SELECT DISTINCT friend_id, hobbies as friend_hobby
FROM all_friends
WHERE friend_id NOT IN
(SELECT distinct(friend_id)
FROM all_friends
WHERE (friend_type = 'Good' OR friend_type = 'Great')
);
Expected Result
friend_id | friend_hobby
--------------------
123 | Basketball
--------------------
345 | Painting
Actual Result
friend_id | friend_hobby
--------------------
123 | Basketball
--------------------
123 | Social Media
--------------------
123 | Reading
--------------------
123 | Hiking
--------------------
123 | Cooking
--------------------
345 | Painting
--------------------
345 | Hiking
--------------------
345 | Writing
--------------------
345 | Movies
--------------------
345 | Coding
Can anyone explain why the distinct clause doesn't return my Expected Result?
Is it because I'm also fetching friend_hobby, as well?
For note, I need to select both friend_id and hobbies, because I need to UNION with a Select statement fetching friend_id and hobbies. The hobbies in this select statement doesn't really matter, because they'll be replaced at some point.
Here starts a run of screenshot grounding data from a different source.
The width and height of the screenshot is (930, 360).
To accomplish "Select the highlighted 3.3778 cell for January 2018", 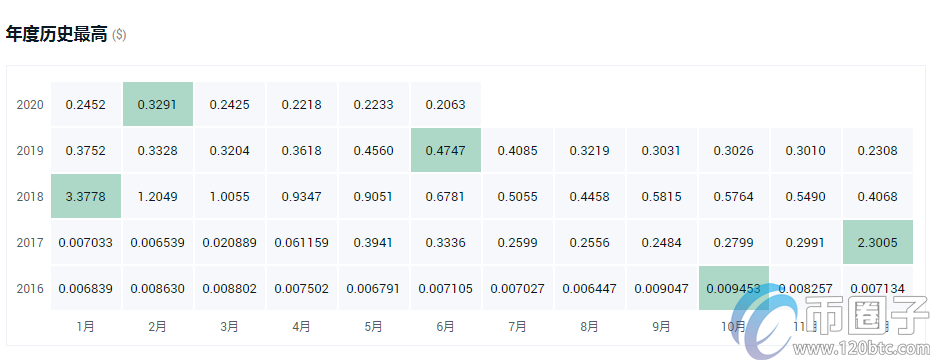I will (x=85, y=196).
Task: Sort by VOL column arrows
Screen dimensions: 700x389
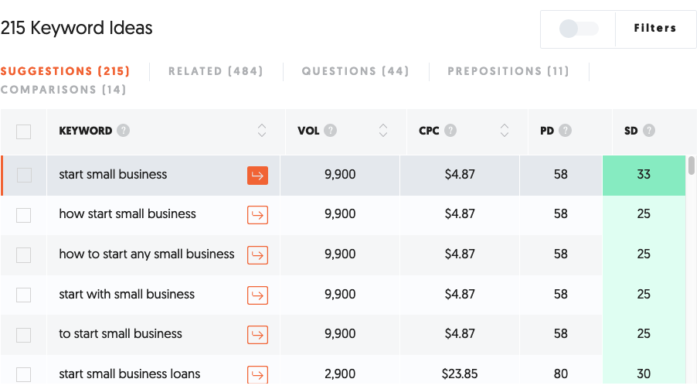Action: [383, 130]

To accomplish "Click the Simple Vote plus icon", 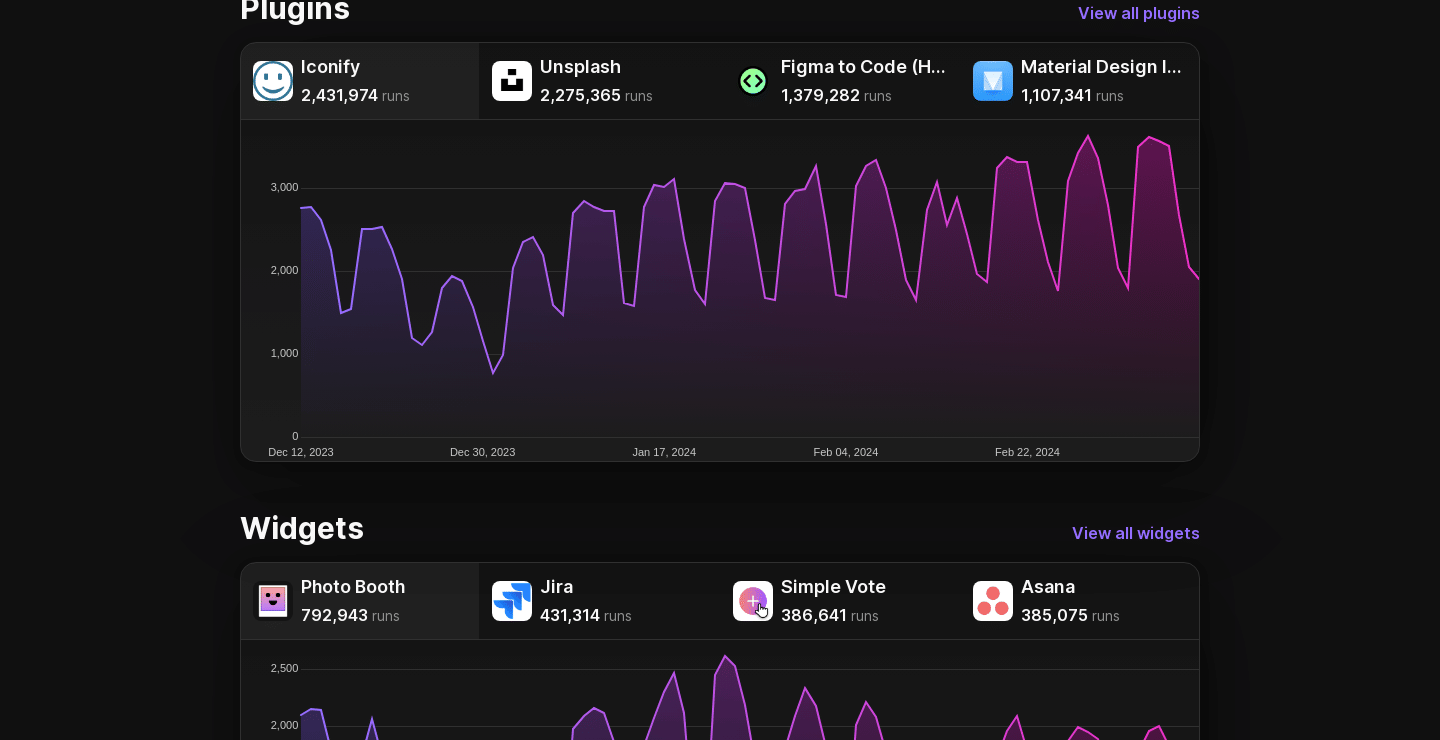I will click(753, 601).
What is the solution? I know adding group by at the end of the statement will remove the duplicate friend ids, but I'd prefer not to use group by without an aggregation occurring.
Thanks!
CodePudding user response:
The issue is that DISTINCT is based on the "group" that you define
SELECT DISTINCT friend_id, hobbies as friend_hobby
In the line above, you're saying to give you all distinct pairs of friend_id
and hobbies
(friend_hobby).
However, your expected results seems to be more like: fetch me the first tuple that has a distinct id (if that sentence makes sense at all).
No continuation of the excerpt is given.